The OGTT conducted after 2 weeks of the administration of antidiabetic drugs demonstrated the positive dynamics in IR correction. FBG in the IR group was significantly higher compared with the IC group, which remained practically at the same level from the beginning of the experiment. The administration of PE + Arg and metformin reduced basal glycemia (compared with the IR group) by 22.6% and 26.7%, respectively (Figure 4A). However, the main aim of this test was to evaluate the tolerance to glucose in dynamics. A significant difference in glucose tolerance between the rats in an IR group compared with the rats in an IC group has been found (Figure 4A). After a “glucose load”, glycemia in the rats of an IR group increased by 18.6% compared with the rats of an IC group, and this increase was found even after 120 min (Figure 4A). The administration of PE + Arg, PE, and positive control drugs clearly prevented the increase in glycemia in the rats. For example, at the time point of 90 min, the administration of PE + Arg decreased glycemia by 28.9%, “Arphazetin” by 21.6%, and metformin by 20.5% compared with the IC group. The present results showed that the treatment of rats with PE + Arg exceeded the OGT effect of “Arphazetin”, and showed an even comparable OGT effect to the administration of metformin in the OGTT. This was also demonstrated by the AUC calculation based on the results of the OGTT (Figure 4B). Accordingly, the AUC value for the rats in the PE + Arg group was 786 mmol/L × min, which was 19.4% less than the AUC value obtained with the rats in the IR group and even 4.8% less than the AUC for the rats in the IR + Arph group.
As shown in Figure 4C, the HOMA-IR index for the rats fed with HFD (IR group) was significantly higher compared with the corresponding index for healthy animals (IC group). It is evident that the administration of PE and PE + Arg to rats partially restores the insulin concentration and, consequently, the value of HOMA-IR to control levels, which is comparable with reference medications (Figure 4C).
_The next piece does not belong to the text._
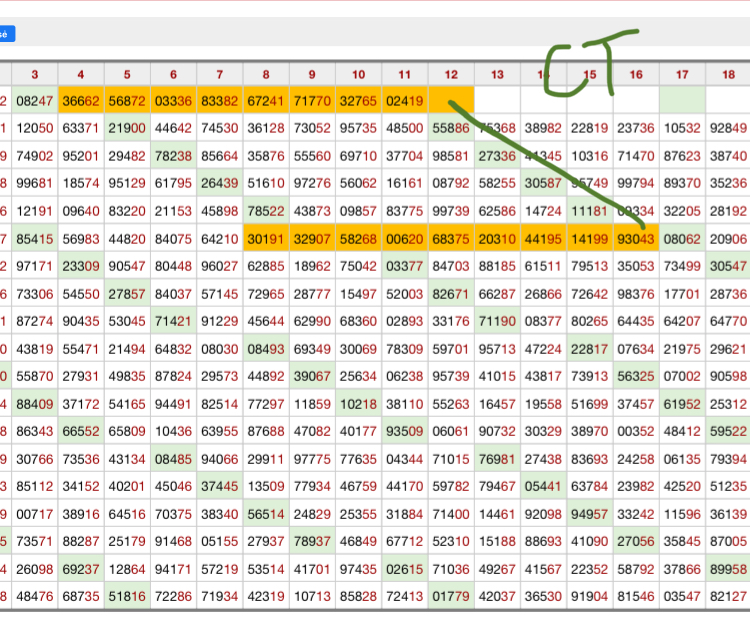The height and width of the screenshot is (618, 750).
Task: Select column header 10
Action: coord(358,74)
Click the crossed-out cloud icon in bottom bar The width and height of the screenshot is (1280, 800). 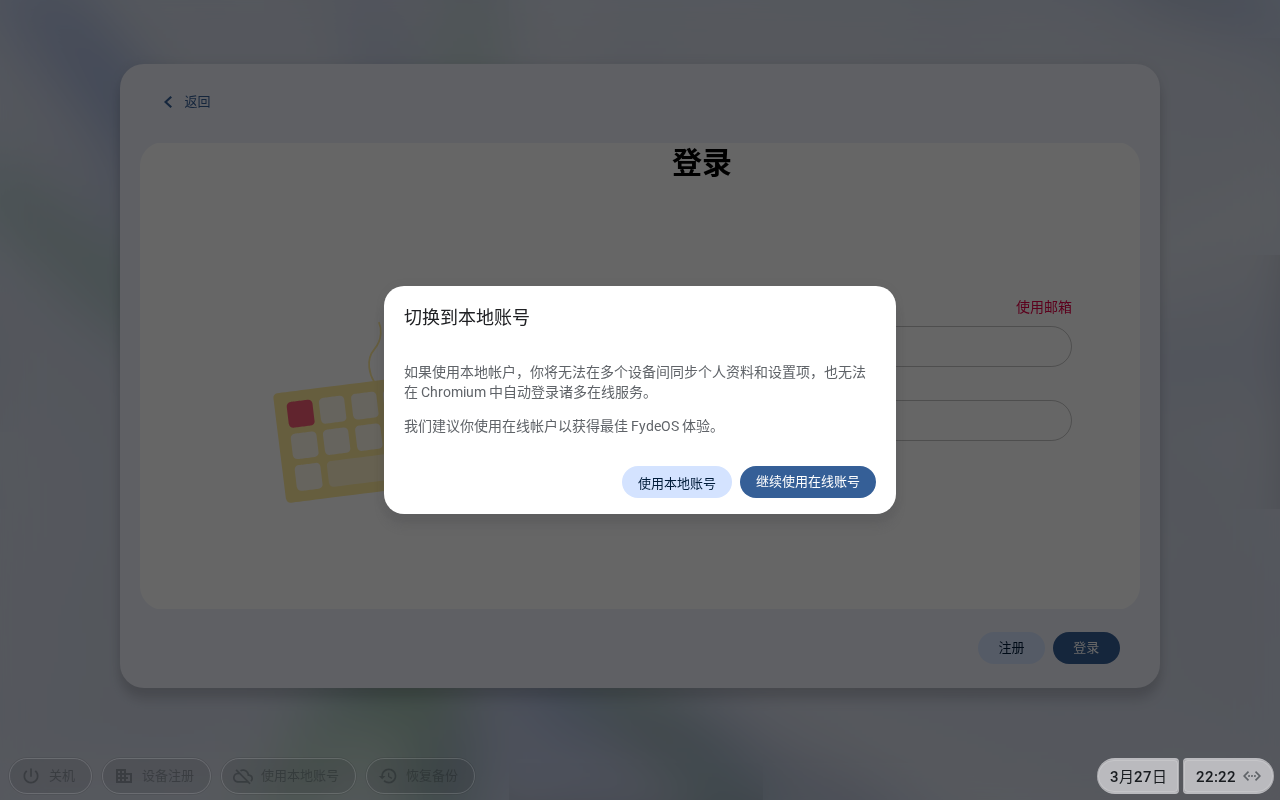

The sensitivity of peripheral tissues to insulin action was studied with the model of ITT. As shown in Figure 5, the ITT results indicate the development of IR in the rats of an IR group compared with the rats of an IC group. With the rats administered with IR + PE + Arg, the reduction of glucose level during the ITT was higher (p < 0.05) compared with the rats in the IR group. However, the difference in the reduction of glucose level was not statistically significant between the rats administered with IR + PE + Arg and the rats in the IC group. Interestingly, there was no statistically significant difference in glucose levels between the rats in the IR + Met group (Figure 5B). As seen in Figure 5, a significant decrease in insulin sensitivity was found in the rats of the IR group when conducting ITT. In the IR group, the glucose concentration decreased by only 19.7%, which is 27.4% less than in the IC group after 30 min from a zero point. As for reference medications, the insulin sensitivity coefficient increased and reached 31.9 and 41.2%, respectively. In support of this view, insulin sensitivity coefficients decreased under the ITT test, and the HOMA-IR levels were found to be higher in the rats of an IR group as compared with the rats of an IC group. PE + Arg supplementation partially restored the insulin sensitivity coefficient and HOMA-IR to control levels.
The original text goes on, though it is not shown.